[Dataset entries]
———

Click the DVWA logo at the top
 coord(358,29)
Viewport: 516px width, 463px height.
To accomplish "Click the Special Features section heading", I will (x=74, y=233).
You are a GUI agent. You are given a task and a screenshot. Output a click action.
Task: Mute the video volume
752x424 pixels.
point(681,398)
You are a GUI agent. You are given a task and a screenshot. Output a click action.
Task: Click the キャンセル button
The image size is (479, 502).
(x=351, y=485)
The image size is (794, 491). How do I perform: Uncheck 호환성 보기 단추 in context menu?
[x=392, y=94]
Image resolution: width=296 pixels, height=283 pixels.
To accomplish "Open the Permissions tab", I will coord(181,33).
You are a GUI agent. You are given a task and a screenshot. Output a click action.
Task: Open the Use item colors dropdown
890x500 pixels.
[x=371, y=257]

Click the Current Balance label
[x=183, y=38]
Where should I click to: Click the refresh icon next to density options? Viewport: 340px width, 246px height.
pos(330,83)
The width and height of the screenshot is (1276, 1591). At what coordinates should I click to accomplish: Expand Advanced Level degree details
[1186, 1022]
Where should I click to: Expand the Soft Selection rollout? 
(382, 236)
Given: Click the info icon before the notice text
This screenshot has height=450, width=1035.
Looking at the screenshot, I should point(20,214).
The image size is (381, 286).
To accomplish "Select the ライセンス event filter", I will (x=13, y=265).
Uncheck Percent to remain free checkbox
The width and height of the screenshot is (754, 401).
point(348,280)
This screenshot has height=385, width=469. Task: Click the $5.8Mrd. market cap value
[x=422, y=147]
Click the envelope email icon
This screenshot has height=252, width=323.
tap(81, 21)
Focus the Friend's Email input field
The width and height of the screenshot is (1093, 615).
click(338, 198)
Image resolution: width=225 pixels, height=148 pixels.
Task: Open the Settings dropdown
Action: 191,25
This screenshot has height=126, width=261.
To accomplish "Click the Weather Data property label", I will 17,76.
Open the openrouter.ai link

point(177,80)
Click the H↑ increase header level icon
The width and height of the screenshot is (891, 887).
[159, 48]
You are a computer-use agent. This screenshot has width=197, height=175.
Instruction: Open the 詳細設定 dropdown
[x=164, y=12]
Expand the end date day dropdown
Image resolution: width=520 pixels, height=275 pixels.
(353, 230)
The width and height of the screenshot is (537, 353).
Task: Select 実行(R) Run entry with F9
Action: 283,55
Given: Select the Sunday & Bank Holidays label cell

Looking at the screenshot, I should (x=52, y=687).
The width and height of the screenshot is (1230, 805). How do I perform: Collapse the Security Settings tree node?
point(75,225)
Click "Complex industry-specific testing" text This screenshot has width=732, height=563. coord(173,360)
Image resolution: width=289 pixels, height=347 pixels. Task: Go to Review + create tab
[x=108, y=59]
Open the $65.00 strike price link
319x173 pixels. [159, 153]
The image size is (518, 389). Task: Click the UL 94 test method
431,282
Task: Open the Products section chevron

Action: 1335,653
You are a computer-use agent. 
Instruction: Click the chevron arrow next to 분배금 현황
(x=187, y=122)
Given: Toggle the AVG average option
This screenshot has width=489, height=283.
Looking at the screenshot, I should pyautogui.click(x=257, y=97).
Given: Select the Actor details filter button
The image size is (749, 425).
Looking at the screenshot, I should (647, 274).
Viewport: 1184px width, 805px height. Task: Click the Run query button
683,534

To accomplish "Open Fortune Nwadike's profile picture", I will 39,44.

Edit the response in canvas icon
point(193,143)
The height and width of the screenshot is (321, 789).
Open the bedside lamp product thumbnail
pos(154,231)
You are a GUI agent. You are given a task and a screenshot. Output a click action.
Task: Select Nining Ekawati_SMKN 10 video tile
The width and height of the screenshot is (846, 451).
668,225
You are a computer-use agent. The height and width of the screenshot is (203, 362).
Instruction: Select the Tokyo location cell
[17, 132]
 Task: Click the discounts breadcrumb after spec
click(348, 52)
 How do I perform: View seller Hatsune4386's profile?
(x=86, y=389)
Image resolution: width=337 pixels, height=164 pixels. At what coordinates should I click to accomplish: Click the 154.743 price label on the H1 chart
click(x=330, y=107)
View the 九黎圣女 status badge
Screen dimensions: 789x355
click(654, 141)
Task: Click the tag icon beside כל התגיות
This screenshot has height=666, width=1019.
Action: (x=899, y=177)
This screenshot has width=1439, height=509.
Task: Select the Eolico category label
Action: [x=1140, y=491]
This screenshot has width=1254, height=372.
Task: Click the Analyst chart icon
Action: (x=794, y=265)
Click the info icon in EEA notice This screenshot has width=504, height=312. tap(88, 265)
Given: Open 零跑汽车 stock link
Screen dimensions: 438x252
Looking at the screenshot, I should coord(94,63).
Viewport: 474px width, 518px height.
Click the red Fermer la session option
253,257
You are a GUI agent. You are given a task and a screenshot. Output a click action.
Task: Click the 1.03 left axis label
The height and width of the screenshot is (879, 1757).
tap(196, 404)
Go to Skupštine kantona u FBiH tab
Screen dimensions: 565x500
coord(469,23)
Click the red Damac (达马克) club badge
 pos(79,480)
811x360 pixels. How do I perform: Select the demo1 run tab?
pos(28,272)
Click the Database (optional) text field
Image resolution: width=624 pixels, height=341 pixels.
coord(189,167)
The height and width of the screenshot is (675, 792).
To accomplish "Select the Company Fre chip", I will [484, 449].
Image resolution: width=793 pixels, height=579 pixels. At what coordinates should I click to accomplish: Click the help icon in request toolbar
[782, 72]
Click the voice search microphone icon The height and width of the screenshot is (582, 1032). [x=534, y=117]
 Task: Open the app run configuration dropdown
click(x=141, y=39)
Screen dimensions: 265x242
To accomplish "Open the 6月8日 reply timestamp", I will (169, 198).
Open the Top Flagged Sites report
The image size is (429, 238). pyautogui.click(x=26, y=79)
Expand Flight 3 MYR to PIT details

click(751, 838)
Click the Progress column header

———

**Work to be completed**. What lines hold the string "info"? Pick them out of the data.

**Expected answer**.
Given: Click the info icon before the notice text
Click the info icon in EEA notice This screenshot has width=504, height=312. tap(88, 265)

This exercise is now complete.